#### [What is being asked]
For this exercise, return all the data word for word, with images left out.

Data extracted from a collection
=== Section Start ===
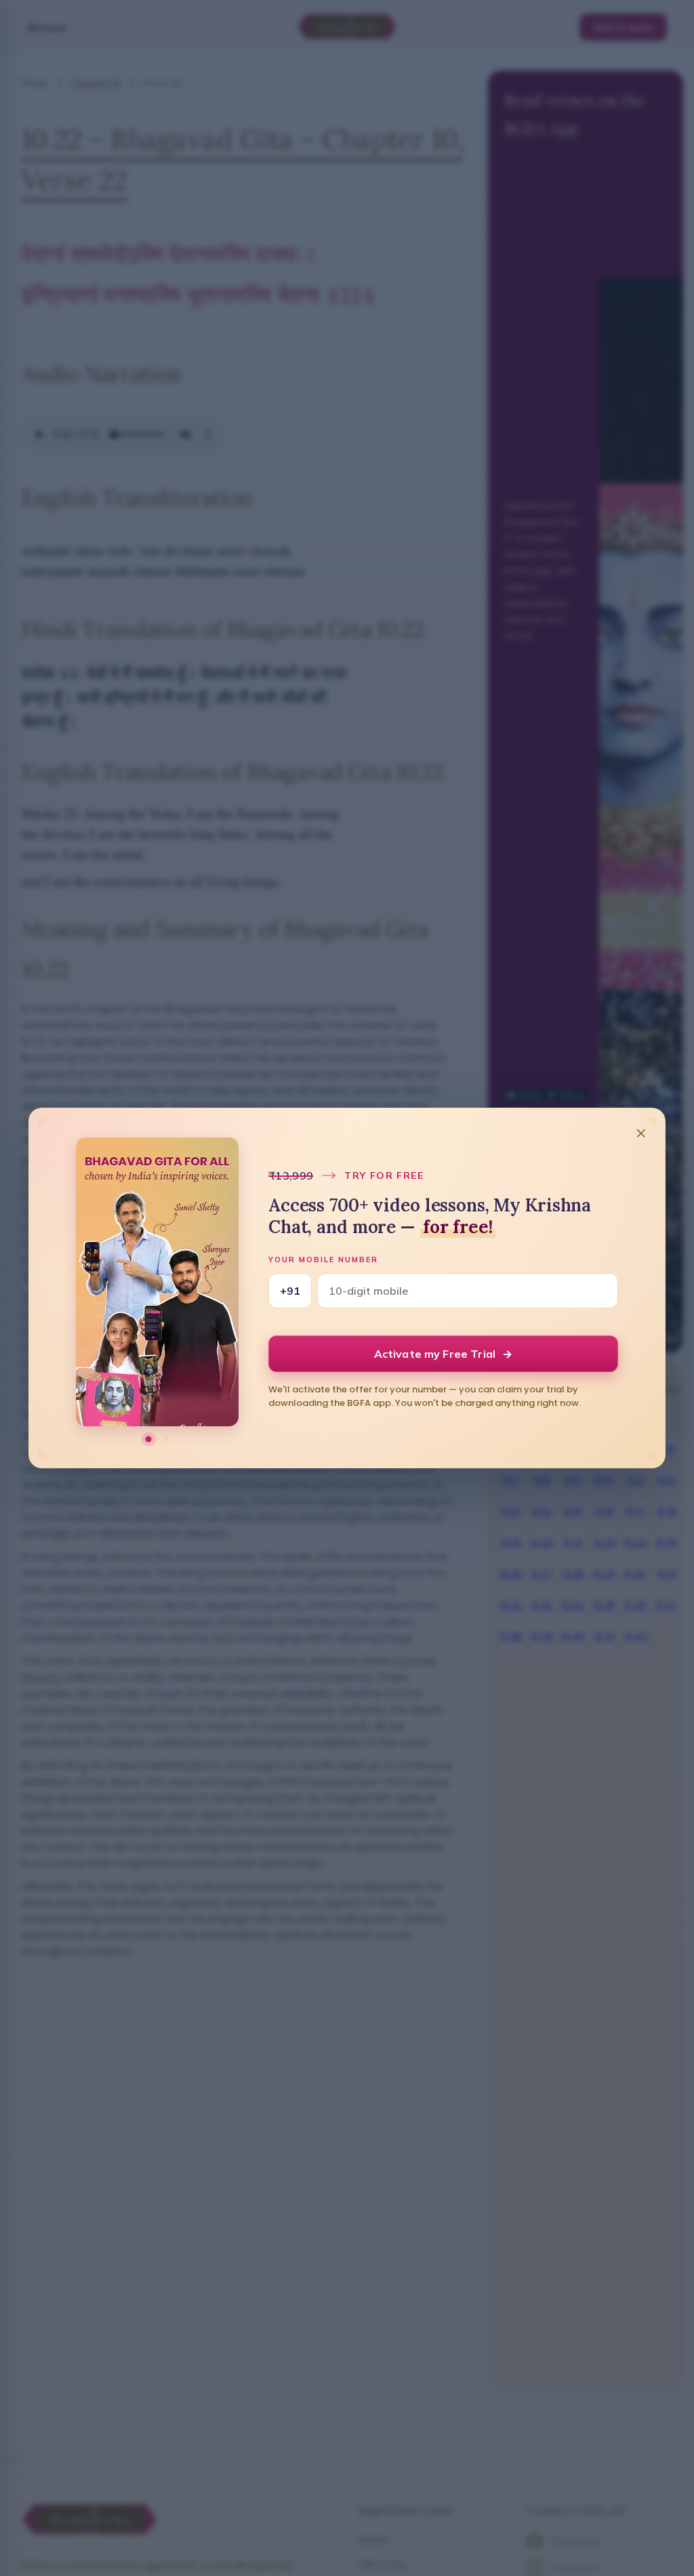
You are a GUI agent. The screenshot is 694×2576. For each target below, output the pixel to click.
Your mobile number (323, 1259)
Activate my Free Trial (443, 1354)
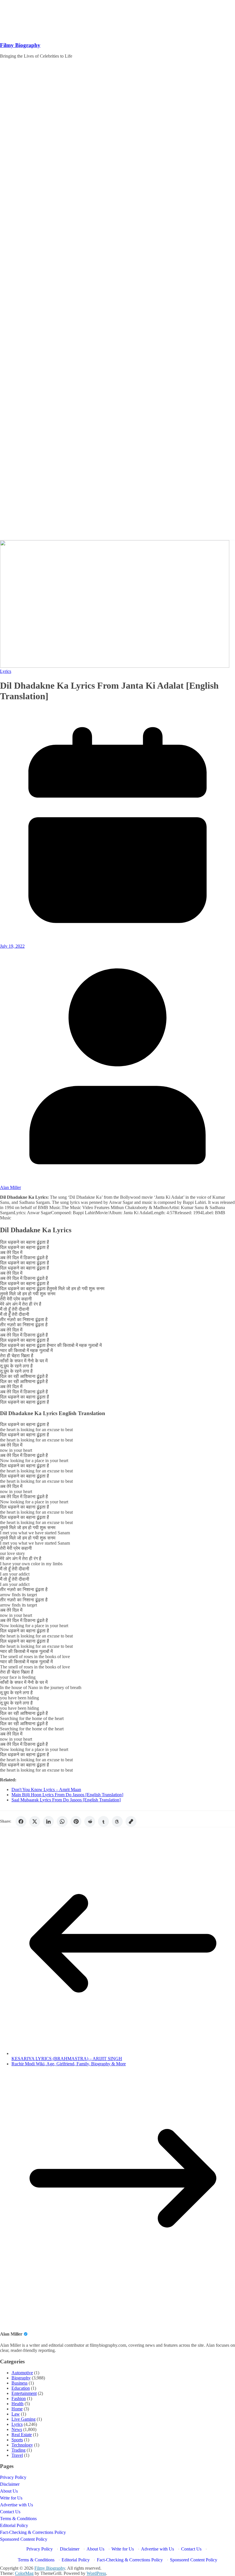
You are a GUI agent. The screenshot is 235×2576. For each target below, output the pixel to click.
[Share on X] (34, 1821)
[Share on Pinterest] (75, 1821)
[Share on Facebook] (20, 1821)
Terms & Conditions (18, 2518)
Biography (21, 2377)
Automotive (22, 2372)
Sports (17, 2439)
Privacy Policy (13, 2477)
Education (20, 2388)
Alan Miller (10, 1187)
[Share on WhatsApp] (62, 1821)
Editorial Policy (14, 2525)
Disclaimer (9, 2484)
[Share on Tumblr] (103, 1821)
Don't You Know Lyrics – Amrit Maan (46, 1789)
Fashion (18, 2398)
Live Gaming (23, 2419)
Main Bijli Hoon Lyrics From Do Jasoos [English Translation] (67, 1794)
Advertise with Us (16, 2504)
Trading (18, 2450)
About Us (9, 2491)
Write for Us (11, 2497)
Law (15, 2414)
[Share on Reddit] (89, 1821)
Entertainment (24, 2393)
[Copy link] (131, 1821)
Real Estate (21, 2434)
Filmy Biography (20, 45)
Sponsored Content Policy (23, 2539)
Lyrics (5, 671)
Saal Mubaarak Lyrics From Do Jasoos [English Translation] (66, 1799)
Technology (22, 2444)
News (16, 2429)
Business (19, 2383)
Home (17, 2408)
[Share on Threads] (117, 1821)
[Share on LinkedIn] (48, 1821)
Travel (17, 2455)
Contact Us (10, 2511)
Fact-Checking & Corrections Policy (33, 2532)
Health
=== Section End ===
#### [Answer to the problem]
You are a GUI agent. The screenshot is 694×2576. For each target below, output the pixel to click.
Your mobile number (323, 1259)
Activate my Free Trial (443, 1354)
You are a GUI agent. The screenshot is 235×2576. For each target below, output the pixel to click.
[Share on X] (34, 1821)
[Share on Pinterest] (75, 1821)
[Share on Facebook] (20, 1821)
Terms & Conditions (18, 2518)
Biography (21, 2377)
Automotive (22, 2372)
Sports (17, 2439)
Privacy Policy (13, 2477)
Education (20, 2388)
Alan Miller (10, 1187)
[Share on WhatsApp] (62, 1821)
Editorial Policy (14, 2525)
Disclaimer (9, 2484)
[Share on Tumblr] (103, 1821)
Don't You Know Lyrics – Amrit Maan (46, 1789)
Fashion (18, 2398)
Live Gaming (23, 2419)
Main Bijli Hoon Lyrics From Do Jasoos [English Translation] (67, 1794)
Advertise with Us (16, 2504)
Trading (18, 2450)
About Us (9, 2491)
Write for Us (11, 2497)
Law (15, 2414)
[Share on Reddit] (89, 1821)
Entertainment (24, 2393)
[Copy link] (131, 1821)
Real Estate (21, 2434)
Filmy Biography (20, 45)
Sponsored Content Policy (23, 2539)
Lyrics (5, 671)
Saal Mubaarak Lyrics From Do Jasoos [English Translation] (66, 1799)
Technology (22, 2444)
News (16, 2429)
Business (19, 2383)
Home (17, 2408)
[Share on Threads] (117, 1821)
[Share on LinkedIn] (48, 1821)
Travel (17, 2455)
Contact Us (10, 2511)
Fact-Checking & Corrections Policy (33, 2532)
Health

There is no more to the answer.